#### Saved entries:
◇ ◇ ◇ ◇ ◇

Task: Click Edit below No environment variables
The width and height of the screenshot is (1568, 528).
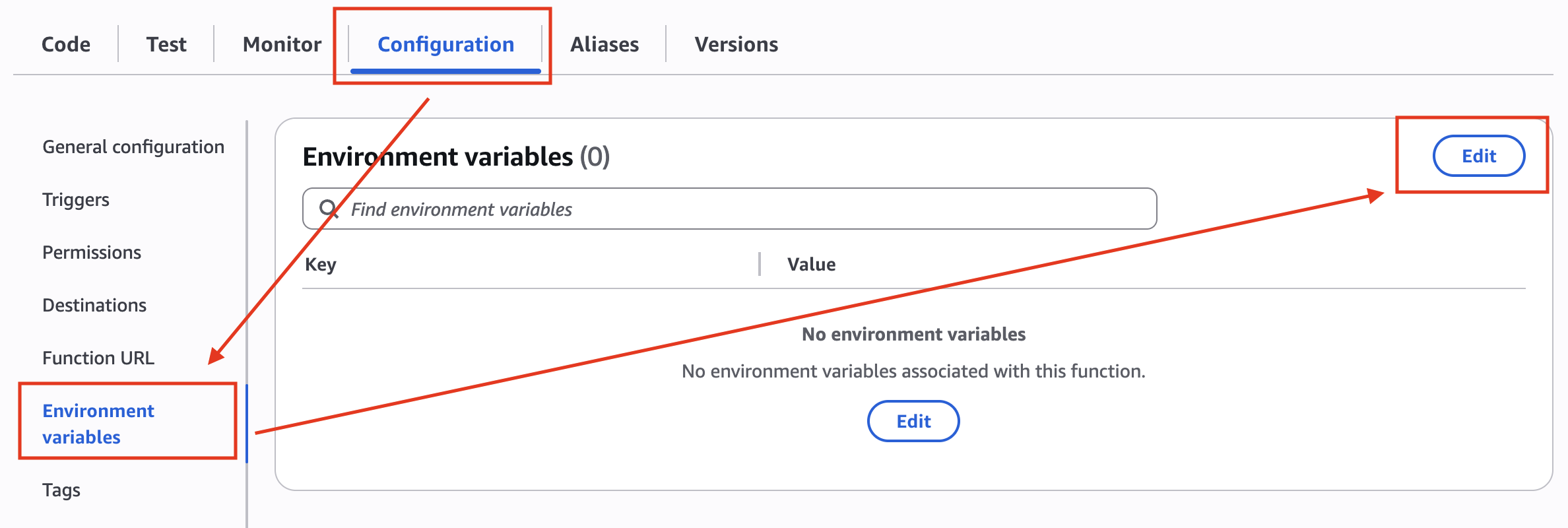Action: pos(913,421)
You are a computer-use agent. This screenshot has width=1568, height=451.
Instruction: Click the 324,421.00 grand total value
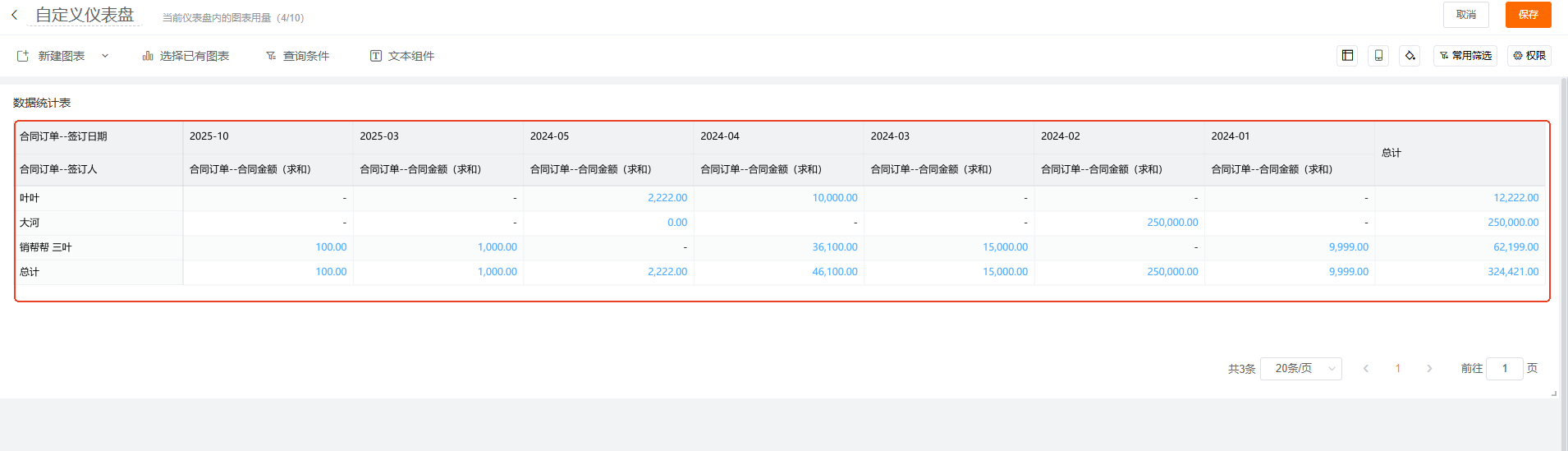[1512, 272]
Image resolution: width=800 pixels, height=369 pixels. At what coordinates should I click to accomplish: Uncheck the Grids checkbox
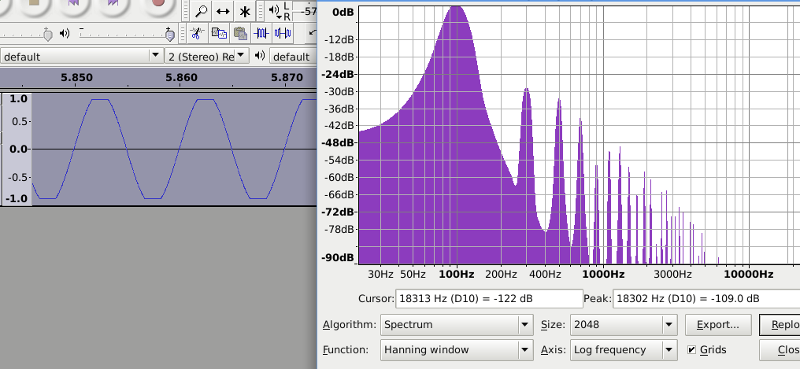(x=691, y=350)
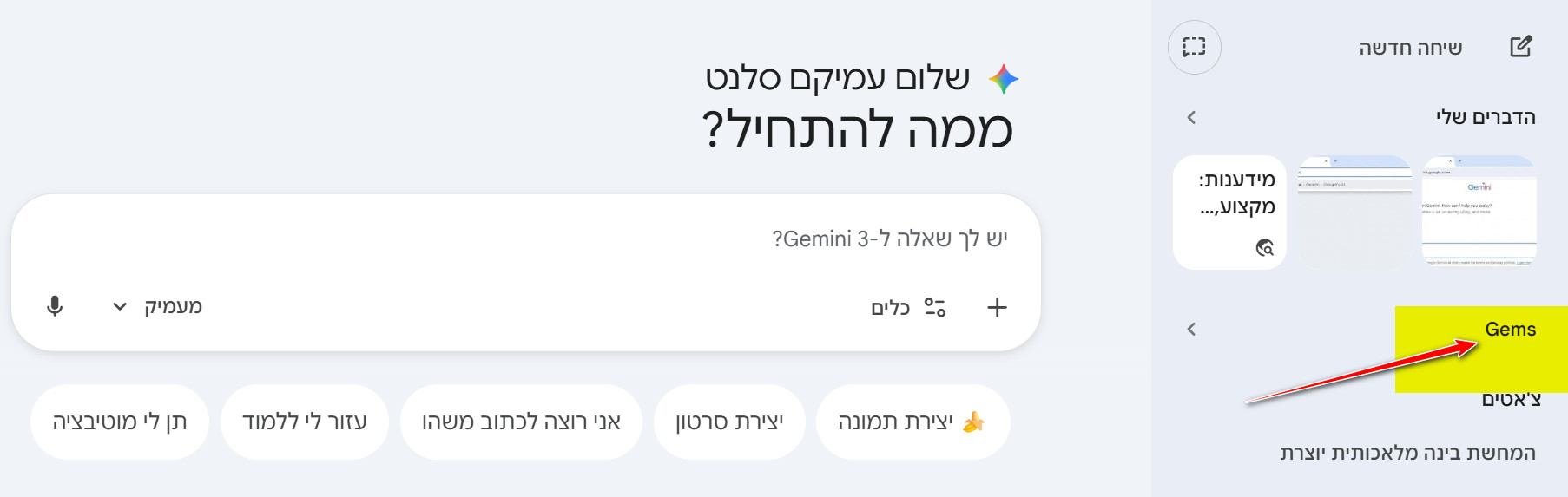Image resolution: width=1568 pixels, height=497 pixels.
Task: Click the אני רוצה לכתוב משהו chip
Action: coord(521,422)
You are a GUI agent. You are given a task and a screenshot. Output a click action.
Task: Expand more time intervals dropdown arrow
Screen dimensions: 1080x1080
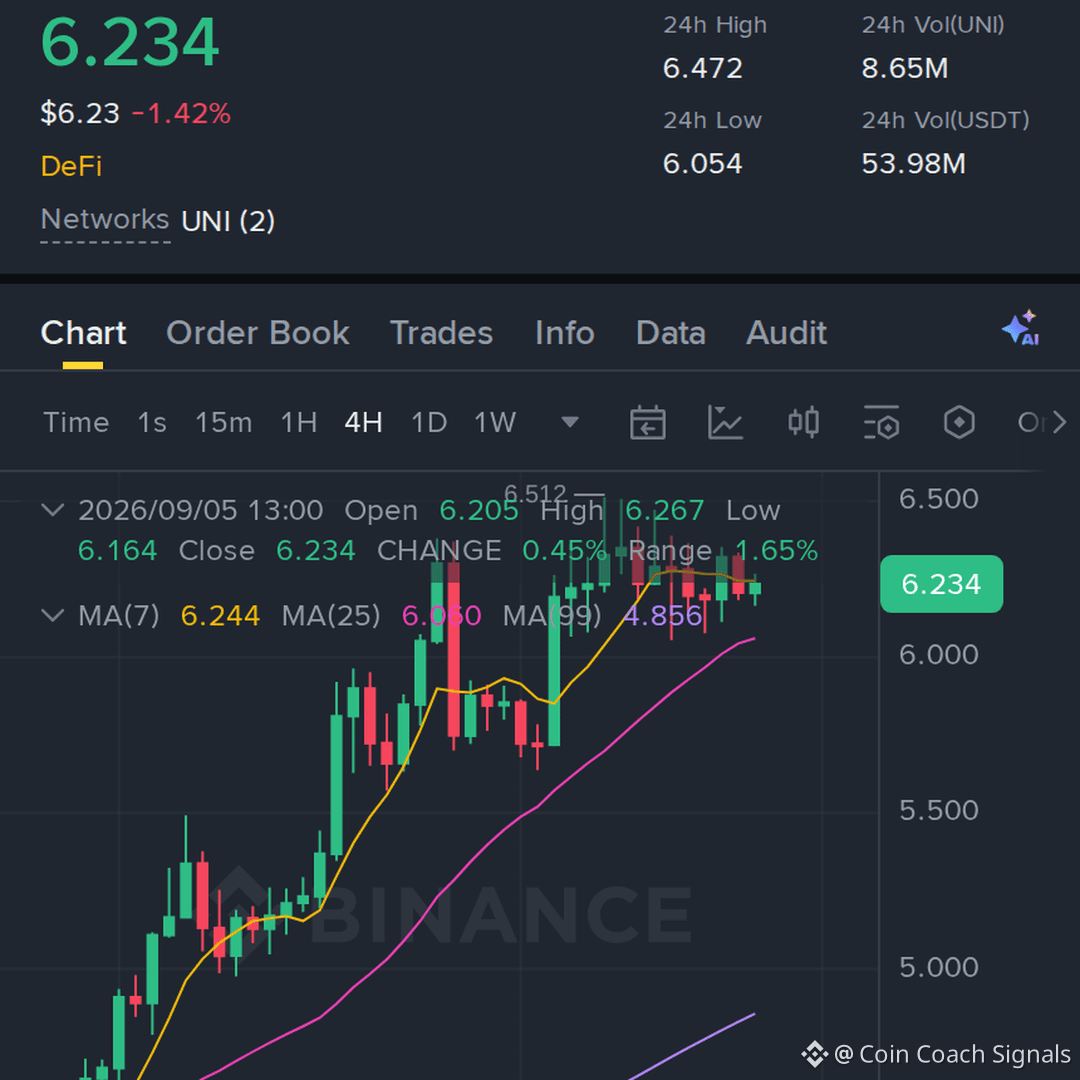[570, 422]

◇ ◇ ◇ ◇ ◇

All the lines above must be written out exactly, without a single picture.

#### Your response:
Task: Click Edit below No environment variables
The width and height of the screenshot is (1568, 528).
Action: pos(913,421)
You are a computer-use agent. This screenshot has width=1568, height=451.
Instruction: Click the 324,421.00 grand total value
[1512, 272]
Image resolution: width=800 pixels, height=369 pixels. At what coordinates should I click to accomplish: Uncheck the Grids checkbox
(x=691, y=350)
Image resolution: width=1568 pixels, height=497 pixels.
Task: Click the אני רוצה לכתוב משהו chip
Action: coord(521,422)
You are a GUI agent. You are given a task and a screenshot. Output a click action.
Task: Expand more time intervals dropdown arrow
Screen dimensions: 1080x1080
[570, 422]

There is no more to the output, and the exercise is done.